Recuerdo que, en cierta ocasión, estuve en una reunión campestre a la que algunos invitados acudieron con su chucho. Una perra de un amigo mostró interés por el perro de una amiga y me entristeció mucho ver la cara que ponía el perro al que se intentaban ligar mientras se hacía el huidizo y miraba a la perra con cara de estar pensando: “Chica, me encantaría echarte un polvo, pero me han cortado los huevos. Reconozco que me tratan bien y estoy a gusto en casa, pero lo de que te capen te aseguro que no tiene maldita la gracia”. Poco después, tuve un peculiar sueño en el que, extrapolando la situación observada en el reino animal, aparecían tres señoras sentadas en un sofá, riendo entre ellas, mientras a un par de metros, leyendo el periódico en un sillón con aire melancólico, había un señor casado con una de ellas. Su mujer les contaba a las amigas que desde que lo había llevado al médico para que lo caparan, la vida resultaba mucho más agradable y tranquila en el domicilio conyugal. “Antes lo tenía encima todo el día, tratando de meterme su cosa por todos mis orificios naturales, y ahora, miradle que pulcro y tranquilito que se le ve”, informaba la señora a sus amigas. Y me desperté cuando todas estallaban en un ataque de hilaridad incontenible. Sé que es un sueño machista, pero no puedo evitar sentir cierta solidaridad con los perros capados. La idea de castrar al marido puede parecer un delirio, pero no estoy muy seguro de lo que piensa Irene Montero al respecto.
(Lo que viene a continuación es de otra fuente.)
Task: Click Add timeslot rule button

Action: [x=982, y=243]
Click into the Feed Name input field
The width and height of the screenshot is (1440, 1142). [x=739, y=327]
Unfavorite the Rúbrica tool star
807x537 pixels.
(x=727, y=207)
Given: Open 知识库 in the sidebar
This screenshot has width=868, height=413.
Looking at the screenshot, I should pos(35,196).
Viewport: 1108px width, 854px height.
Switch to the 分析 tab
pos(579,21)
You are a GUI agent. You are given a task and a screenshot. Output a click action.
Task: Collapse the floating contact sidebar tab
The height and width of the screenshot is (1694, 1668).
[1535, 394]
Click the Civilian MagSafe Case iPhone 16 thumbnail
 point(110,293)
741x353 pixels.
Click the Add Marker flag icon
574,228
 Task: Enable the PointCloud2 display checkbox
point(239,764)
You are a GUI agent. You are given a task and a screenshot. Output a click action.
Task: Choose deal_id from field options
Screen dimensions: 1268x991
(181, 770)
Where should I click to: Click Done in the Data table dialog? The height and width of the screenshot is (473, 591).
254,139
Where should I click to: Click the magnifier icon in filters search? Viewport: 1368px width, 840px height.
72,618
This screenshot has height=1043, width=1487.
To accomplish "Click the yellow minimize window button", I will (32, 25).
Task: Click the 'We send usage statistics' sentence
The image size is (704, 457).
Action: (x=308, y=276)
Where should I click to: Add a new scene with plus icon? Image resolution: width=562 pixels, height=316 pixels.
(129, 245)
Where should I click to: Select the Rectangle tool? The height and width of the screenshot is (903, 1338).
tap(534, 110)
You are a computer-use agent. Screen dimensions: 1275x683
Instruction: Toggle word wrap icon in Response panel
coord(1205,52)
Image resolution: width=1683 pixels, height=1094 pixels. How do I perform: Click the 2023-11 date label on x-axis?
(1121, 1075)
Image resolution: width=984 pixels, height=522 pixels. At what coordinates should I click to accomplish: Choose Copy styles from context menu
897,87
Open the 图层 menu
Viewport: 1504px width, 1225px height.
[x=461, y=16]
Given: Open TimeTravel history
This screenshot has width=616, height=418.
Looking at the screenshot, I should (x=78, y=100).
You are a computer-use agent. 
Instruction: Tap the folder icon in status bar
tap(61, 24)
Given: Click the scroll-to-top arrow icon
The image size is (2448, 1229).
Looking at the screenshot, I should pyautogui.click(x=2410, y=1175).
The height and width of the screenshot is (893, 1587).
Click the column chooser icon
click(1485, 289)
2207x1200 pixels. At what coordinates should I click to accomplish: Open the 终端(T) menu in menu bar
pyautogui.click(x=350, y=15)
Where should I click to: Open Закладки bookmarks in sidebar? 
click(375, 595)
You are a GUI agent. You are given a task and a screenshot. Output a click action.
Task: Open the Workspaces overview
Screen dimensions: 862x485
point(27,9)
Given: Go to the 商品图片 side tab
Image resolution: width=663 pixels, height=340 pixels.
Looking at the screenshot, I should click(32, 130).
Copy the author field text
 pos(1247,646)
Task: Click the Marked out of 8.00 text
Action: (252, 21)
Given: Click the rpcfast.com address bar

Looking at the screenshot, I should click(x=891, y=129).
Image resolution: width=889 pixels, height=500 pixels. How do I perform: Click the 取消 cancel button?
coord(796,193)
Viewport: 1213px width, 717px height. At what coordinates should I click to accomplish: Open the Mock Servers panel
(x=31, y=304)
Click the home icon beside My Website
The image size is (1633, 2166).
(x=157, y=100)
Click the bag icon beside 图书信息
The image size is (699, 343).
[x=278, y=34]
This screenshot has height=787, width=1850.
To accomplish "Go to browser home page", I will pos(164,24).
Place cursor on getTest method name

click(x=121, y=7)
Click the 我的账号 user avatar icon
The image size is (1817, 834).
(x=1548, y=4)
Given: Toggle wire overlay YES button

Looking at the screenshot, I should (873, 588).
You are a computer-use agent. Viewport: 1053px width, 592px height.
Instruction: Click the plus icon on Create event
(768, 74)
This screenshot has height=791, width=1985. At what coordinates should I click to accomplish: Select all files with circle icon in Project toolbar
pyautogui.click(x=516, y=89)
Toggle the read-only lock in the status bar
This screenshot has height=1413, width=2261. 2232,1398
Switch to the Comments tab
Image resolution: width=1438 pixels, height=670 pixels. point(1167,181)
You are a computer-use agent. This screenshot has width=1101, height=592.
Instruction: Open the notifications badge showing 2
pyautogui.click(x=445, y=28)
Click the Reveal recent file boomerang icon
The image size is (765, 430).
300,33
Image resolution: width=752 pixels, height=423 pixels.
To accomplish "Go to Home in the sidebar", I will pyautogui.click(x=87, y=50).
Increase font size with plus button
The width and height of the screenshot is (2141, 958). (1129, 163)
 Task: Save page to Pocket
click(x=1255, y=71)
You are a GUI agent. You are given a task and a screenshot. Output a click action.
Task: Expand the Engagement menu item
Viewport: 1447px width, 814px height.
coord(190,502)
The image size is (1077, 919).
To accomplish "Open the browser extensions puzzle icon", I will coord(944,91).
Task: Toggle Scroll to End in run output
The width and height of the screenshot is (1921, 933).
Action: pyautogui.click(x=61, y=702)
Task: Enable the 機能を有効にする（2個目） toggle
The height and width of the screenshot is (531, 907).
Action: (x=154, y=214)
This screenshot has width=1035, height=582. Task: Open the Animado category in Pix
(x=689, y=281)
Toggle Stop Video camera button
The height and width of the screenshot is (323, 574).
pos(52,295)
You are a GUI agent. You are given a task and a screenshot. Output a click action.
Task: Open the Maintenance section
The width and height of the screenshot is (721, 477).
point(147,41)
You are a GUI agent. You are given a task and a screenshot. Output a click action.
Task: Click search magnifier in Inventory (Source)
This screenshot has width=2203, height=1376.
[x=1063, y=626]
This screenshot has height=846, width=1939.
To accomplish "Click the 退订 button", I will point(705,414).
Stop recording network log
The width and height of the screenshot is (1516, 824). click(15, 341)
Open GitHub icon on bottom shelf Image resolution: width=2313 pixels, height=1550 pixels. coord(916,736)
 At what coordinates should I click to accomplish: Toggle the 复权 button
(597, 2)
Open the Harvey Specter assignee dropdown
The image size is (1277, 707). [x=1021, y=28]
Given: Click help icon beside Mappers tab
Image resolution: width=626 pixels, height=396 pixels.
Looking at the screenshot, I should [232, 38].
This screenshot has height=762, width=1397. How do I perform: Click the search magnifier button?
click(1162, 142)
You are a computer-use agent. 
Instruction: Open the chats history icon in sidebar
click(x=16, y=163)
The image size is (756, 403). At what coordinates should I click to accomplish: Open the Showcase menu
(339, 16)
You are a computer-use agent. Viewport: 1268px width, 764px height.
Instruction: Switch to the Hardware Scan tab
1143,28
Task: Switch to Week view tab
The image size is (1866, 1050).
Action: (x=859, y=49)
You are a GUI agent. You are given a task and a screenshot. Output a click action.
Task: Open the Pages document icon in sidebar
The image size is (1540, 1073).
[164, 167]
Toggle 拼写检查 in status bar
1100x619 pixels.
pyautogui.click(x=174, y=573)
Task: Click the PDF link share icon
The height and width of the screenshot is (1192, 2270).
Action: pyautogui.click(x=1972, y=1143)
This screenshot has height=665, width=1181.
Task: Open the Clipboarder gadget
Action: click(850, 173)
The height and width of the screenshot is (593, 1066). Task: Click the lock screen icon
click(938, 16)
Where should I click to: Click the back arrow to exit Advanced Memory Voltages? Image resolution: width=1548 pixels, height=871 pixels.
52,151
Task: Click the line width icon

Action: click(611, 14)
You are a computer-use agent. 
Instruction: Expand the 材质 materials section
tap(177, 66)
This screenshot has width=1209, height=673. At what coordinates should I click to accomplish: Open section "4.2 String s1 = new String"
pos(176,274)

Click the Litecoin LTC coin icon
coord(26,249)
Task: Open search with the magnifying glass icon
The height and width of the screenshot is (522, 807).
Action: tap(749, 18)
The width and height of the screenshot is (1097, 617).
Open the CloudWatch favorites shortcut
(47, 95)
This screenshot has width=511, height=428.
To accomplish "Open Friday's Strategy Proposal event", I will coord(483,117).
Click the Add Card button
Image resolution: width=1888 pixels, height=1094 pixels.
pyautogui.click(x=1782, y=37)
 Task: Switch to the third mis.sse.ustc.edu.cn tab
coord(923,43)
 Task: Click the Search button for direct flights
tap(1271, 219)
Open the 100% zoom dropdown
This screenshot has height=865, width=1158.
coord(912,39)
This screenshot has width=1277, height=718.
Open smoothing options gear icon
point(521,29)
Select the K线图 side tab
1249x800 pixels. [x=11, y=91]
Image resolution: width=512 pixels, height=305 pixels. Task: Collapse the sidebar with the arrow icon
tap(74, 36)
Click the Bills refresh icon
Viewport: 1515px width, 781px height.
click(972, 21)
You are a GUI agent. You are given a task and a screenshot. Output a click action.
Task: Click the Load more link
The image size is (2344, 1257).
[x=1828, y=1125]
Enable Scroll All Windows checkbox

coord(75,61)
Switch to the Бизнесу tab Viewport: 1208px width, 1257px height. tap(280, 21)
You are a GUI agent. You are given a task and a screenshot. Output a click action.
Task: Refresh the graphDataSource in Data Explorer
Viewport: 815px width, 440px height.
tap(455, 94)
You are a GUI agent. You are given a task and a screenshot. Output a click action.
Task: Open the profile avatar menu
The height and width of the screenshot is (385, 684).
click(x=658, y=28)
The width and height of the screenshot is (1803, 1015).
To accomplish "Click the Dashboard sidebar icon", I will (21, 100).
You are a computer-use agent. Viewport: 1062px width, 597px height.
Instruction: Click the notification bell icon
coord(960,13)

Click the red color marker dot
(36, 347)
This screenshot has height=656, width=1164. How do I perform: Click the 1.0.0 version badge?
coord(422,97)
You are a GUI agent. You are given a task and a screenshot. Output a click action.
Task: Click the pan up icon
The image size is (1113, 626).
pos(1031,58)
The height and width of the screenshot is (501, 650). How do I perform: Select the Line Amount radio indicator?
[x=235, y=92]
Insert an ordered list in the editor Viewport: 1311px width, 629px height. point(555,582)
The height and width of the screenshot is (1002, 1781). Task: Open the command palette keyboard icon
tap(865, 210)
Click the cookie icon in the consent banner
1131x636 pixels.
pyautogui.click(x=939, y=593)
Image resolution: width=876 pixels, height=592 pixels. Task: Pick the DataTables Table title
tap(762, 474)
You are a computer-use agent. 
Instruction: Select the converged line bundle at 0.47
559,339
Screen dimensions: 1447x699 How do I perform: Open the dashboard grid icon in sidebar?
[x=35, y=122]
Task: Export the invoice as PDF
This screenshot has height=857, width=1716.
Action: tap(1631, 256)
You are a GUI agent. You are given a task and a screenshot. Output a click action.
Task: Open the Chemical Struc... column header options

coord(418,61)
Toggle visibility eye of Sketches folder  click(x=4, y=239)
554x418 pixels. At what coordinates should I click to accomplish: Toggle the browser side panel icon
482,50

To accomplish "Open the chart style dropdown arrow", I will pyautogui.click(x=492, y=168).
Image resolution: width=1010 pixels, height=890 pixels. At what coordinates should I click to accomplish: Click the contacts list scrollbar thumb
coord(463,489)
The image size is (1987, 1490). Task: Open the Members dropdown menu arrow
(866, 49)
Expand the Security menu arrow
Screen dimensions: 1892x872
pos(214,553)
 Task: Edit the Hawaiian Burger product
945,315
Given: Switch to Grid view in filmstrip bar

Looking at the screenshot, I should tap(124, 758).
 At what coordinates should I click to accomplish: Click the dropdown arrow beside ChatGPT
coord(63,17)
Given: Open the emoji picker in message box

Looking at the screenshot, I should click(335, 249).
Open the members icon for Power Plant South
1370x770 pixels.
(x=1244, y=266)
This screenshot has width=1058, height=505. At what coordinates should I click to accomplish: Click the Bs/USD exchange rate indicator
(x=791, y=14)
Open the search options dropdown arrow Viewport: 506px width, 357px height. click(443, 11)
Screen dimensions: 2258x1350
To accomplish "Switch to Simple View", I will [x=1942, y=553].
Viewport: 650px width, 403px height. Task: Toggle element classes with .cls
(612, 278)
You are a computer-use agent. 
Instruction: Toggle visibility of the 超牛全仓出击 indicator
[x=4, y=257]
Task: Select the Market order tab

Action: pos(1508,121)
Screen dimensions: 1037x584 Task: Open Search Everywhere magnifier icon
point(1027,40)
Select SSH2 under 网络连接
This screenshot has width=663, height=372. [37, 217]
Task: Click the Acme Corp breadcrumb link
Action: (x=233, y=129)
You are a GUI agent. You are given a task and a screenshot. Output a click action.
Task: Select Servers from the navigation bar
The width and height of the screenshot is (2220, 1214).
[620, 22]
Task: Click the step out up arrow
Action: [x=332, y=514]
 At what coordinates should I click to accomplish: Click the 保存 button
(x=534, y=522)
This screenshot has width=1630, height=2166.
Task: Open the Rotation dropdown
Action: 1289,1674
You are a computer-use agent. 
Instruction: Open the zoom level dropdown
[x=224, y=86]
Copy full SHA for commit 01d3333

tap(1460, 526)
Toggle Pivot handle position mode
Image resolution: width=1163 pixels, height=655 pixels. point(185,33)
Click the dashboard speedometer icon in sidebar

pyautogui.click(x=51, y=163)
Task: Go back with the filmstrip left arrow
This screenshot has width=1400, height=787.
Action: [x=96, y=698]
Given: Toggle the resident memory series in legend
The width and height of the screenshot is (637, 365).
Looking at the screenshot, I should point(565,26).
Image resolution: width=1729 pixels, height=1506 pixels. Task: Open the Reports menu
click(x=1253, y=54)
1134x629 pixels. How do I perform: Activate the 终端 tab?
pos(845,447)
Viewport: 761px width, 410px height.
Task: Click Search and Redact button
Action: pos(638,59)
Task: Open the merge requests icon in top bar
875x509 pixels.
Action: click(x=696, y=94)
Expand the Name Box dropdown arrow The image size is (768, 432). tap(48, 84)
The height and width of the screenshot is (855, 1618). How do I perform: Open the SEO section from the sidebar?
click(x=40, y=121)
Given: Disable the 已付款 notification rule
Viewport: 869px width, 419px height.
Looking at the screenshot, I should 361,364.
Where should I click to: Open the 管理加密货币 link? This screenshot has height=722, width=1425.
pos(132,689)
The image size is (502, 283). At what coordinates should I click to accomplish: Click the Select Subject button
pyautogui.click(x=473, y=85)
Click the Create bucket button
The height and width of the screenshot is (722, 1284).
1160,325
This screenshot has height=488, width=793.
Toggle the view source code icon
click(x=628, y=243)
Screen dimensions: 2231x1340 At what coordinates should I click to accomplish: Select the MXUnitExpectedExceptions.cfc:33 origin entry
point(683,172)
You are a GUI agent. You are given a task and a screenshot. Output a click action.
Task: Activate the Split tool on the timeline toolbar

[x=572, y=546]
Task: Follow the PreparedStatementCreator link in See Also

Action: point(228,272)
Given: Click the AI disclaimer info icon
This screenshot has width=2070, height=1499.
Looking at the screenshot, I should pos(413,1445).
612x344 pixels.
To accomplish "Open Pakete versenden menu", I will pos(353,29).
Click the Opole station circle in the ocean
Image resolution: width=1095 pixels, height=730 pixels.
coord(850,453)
Bienvenidas sean, pues, todas las medidas encaminadas a mejorar la existencia del perro doméstico. Pero creo que el espinoso tema de la castración debería ser abordado con urgencia y, a ser posible, prohibirla. Mis difuntos padres nunca tuvieron el detalle de cruzar al perro de la familia, un bicho que, tal vez por eso, era un tanto neurótico y tenía momentos en los que exhibía cierto mal carácter, pero no llegaron nunca al extremo de caparlo. Me sorprende que haya tanto amigo de los perros que encuentre la castración del bicho lo más normal del mundo. E insisto: si no quieres molestias, cómprate un periquito o un oso de peluche.